Mines of all types contain numerous hazards that can be fatal to a novice. The greatest danger is open holes beneath your feet, not falling rock (Photo 5). Mines dont spontaneously cave in when someone passes by. Old mines are abandoned after the last available ore has been removed, which is often contained in columns of rock that support the roof, walls, floors, and rails. The possibility of stepping into a bottomless hole between old rails, or sliding into a hole at the side of a walkway, is the greatest danger in an old mine. Short of pulling at loose rocks or old timbers on the walls or the roof, there is relatively little chance of being struck by falling rock. Loose rocks can be dislodged by the concussion of a fired weapon, however, and care must be taken to fire in a safe area, if possible.
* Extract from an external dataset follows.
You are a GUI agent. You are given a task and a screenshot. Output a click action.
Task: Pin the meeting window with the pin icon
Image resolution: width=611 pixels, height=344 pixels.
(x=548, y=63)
An understanding of what ore deposits are can help make sense of an underground mine complex. Large openings or stopes are where ore has been extracted, and tunnels are positioned to remove the broken ore from the mine. The pattern of tunnels and other passageways can often be predicted after a short time in a mine (Photo 6). Larger mines may have several levels. Vertical connections between the levels, termed raises and winzes, provide for ventilation and a way of moving ore and waste rock to the points of easiest extraction. The vertical openings may extend to the surface and provide an entrance or exit to the mine. Training in a suitably extensive underground mine can provide valuable insight into navigating a new underground complex, how to anticipate entrances and exits, and where people or weapons might be located.
Author
Gary Clifton has been in the minerals exploration industry for over 30 years. He holds degrees in geology and geochemistry from Macquarie University in Sydney, Australia, and has completed postgraduate work at University of California at Berkeley, and Oregon State University in Corvallis. Gary has published on various topics in minerals exploration and reservoir engineering, been a guest speaker at numerous scientific meetings, and was a research associate for 6 years at the university level and with ARCO Oil and Gas Company in Texas. For the last 15 years, he has been involved with gold exploration in Nevada and has consulted for most major mining companies. Before obtaining his degrees, Gary worked as an underground miner in Idaho, Queensland, and Tasmania, and since that time has visited dozens of underground mines as a professional geologist.